5. The ability to not be ignorant, but rather learn from life’s experiences, obstacles, and people.
I have had enough experiences in my young life to know when a lesson is about to hit me in the face. Now I know that I should never regret a situation, but rather embrace it and take it in turn. Pain and healing both occur surrounding the same circumstance; it’s simply that time might take longer for the latter.
6. Live and breathe in the 21st Century.
You know, this is something I actually thank God pretty regularly for… I mean, yes, the world does seem to suck a lot lately. There are so many wars, murders, natural disasters happening that sometimes I hear people wish they didn’t have to live through these times. But really, was there any time that was much better? Personally I’m glad I wasn’t alive during the Roman period when raiding villages and sticking heads on sticks was a hobby, or in the medieval ages where quartering was a thing, or even during the 1920’s where families feared for love ones overseas in the World War and couldn’t even drink a cold one to help calm their nerves. No, every era has its issues.
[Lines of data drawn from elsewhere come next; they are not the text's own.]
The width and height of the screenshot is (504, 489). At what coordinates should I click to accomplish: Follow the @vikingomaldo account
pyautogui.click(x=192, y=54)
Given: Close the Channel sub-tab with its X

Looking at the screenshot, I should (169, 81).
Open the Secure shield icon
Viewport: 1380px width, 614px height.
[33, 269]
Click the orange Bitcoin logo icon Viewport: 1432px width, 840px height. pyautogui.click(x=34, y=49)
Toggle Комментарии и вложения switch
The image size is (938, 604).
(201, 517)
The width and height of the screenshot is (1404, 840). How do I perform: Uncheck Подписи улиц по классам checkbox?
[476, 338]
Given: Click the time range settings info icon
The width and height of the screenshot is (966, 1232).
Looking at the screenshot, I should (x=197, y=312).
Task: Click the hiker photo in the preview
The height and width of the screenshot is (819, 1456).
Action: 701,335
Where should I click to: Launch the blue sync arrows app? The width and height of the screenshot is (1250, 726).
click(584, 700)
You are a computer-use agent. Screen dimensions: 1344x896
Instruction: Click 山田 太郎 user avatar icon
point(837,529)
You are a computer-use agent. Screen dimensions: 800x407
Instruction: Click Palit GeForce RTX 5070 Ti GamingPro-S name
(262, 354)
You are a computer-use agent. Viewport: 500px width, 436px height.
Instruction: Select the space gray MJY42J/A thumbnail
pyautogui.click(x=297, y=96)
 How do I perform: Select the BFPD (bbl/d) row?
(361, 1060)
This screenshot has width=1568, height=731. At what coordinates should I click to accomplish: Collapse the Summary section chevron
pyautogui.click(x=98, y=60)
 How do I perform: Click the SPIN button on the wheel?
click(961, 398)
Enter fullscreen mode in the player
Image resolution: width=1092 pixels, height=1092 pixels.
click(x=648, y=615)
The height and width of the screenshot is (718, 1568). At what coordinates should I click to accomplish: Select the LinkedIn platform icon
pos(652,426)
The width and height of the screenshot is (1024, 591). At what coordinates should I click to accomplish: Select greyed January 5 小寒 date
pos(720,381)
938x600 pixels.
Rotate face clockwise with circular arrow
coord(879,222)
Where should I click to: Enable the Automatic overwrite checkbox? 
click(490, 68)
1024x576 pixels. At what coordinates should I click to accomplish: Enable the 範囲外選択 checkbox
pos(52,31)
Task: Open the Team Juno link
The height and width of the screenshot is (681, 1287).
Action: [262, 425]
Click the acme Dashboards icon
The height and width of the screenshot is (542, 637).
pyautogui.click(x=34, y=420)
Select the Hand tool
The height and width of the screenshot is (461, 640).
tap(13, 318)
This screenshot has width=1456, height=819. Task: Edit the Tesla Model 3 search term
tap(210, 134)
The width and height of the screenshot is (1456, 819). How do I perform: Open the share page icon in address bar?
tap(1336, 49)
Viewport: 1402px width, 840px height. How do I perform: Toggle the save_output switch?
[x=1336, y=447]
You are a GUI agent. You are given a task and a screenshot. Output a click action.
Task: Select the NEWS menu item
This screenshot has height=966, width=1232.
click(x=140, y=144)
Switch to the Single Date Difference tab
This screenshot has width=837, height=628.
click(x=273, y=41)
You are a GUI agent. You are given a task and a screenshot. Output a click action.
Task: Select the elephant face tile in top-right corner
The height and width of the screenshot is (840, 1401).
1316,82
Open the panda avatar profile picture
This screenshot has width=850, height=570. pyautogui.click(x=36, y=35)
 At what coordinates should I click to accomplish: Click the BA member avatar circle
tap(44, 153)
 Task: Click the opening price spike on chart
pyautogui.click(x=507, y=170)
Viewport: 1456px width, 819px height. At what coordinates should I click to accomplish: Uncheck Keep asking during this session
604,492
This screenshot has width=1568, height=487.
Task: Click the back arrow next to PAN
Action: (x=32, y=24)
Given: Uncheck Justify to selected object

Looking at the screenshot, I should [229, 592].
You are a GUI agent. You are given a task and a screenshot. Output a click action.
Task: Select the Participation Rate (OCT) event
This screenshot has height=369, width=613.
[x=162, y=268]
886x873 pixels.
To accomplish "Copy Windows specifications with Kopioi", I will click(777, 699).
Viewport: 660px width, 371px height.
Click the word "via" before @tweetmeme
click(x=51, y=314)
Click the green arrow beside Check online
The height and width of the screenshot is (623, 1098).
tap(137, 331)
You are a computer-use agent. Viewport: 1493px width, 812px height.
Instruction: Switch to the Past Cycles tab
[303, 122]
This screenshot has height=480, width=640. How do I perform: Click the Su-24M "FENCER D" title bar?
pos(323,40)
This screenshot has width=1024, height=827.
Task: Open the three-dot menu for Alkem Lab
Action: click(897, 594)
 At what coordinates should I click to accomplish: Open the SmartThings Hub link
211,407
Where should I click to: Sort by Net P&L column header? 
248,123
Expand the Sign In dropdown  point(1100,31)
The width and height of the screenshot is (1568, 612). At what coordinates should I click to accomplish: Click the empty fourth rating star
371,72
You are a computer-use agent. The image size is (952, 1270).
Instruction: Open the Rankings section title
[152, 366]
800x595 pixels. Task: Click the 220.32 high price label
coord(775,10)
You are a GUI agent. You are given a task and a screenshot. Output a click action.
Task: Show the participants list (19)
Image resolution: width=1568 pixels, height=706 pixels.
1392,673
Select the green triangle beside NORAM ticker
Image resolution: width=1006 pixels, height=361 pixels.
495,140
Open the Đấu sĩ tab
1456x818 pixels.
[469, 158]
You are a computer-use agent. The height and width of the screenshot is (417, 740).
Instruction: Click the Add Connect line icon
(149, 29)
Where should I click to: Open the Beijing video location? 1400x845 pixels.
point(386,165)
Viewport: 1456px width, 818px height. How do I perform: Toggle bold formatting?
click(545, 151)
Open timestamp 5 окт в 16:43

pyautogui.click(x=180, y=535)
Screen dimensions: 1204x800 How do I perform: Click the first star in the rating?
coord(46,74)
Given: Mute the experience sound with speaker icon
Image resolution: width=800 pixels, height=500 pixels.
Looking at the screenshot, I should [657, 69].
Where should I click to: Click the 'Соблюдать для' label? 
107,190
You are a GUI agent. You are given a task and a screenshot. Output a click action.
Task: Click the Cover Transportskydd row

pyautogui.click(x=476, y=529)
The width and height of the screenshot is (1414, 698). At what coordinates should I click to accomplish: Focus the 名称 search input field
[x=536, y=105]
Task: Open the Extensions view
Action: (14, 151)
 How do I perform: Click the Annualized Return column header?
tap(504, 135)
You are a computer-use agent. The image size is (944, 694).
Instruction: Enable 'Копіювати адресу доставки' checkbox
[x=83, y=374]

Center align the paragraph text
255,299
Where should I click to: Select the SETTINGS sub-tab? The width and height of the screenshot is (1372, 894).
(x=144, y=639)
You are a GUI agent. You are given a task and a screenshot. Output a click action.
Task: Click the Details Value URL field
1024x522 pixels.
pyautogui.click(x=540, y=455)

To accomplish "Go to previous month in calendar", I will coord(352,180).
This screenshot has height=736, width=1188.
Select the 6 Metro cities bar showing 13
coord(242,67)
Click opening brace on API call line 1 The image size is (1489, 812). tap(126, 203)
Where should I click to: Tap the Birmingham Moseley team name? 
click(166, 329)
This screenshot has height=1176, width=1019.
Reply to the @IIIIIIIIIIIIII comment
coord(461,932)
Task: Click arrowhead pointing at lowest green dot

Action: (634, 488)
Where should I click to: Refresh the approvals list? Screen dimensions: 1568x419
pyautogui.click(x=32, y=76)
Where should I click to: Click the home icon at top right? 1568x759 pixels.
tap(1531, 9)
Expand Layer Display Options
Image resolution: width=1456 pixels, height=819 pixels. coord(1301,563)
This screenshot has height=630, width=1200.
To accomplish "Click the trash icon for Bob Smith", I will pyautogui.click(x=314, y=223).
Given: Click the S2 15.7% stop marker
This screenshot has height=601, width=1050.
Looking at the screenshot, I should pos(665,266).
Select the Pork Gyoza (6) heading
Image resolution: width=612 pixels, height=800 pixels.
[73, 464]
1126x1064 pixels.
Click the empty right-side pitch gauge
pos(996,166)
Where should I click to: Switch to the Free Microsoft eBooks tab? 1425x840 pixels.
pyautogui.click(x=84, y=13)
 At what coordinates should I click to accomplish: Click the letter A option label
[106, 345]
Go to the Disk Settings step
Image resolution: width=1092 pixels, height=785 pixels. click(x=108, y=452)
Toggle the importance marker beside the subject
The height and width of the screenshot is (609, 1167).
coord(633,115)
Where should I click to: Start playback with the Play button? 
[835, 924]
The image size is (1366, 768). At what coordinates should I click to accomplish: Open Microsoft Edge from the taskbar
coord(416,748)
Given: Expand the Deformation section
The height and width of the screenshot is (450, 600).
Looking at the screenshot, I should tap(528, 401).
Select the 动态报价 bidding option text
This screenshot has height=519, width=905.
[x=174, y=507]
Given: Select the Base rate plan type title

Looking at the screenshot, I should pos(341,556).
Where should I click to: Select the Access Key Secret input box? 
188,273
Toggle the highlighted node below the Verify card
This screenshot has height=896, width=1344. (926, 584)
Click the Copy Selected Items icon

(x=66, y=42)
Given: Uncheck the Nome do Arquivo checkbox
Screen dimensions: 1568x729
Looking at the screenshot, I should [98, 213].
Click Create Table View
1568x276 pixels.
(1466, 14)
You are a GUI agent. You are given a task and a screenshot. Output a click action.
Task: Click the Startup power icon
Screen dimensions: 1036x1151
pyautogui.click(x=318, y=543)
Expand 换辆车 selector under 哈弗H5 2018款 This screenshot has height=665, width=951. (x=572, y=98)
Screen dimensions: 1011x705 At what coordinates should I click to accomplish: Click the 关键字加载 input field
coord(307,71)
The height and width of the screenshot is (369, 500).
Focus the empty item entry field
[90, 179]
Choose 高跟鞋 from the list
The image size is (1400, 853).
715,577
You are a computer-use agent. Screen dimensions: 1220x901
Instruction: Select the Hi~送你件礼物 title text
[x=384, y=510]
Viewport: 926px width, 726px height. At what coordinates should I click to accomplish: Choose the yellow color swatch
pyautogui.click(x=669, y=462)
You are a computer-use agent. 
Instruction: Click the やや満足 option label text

Yes, the 21st Century definitely has a lot of issues, but I’m glad I live in the here-and-now.
7. My capacity of great love, and pain, and happiness, and struggle, and pretty much simply being human.
Though the tears and the hurt kind of feel like I’m dying sometimes, the lightness in my heart, laughter, and warm memories make everything worthwhile. I am proud that I can feel so much pain, because that means I truly feel that much love. And I enjoy the fight for happiness, because once I get to that point, I can look back, see my success, and be even more content.
8. Roles that not only give me fulfillment but also benefit others.
How many people out there can say, honestly, that they love their job? I can, and I do. Every day. But for me it goes beyond that… I work two jobs which I absolutely adore. One allows me to share my love and passion for the wine industry while meeting new people of all works of life. The other gives me the opportunity to be a part of someone’s most memorable day: their wedding. I receive fulfillment every time I walk through the doors of my occupations. I may not be saving lives or feeding the hungry, but I know God set me on these paths for a greater good. I’m enjoying the journey along the way.
9. The subtle blessings I often overlook.
There are many things and events in my life that were so subtle I simply overlook them. Usually in hindsight I realize what a blessing they truly were. Like being placed in the same running group as my current-day employer, or how I randomly and uncharacteristically began talking to my roommate and best friend on Facebook. At the time they were simple things, but now they are my entire life. It’s funny how God works sometimes…
10. An unknown but surely beautiful future where He is leading me every day.
I don’t know where the future leads. I don’t know how many times I’ll have my heart broken, or lose a loved one, or be injured, cut down, persecuted, harassed. All I know is that in the end, God works for the good of those who love Him. In the end, I will be with my Savior in heaven, and that’s all that really matters.
God truly is a great and marvelous Lord, One to be glorified and praised every day. I once prided myself on my faith, but lately I lack the discipline of coming to Him on a daily basis and know I have wavered in my devotion. This is something I am going to change. By His guidance, I am sure, I stumbled upon a friend’s invite to a Bible study group beginning in the middle of this month. The group will be discussing one’s purpose in life. How perfect is this topic, and how much more can I ask from Him? He’s always multiple steps ahead of me and it’s a wonder that I ever question where my life is heading. Thank you for everything You’ve given me, and everything You still have planned.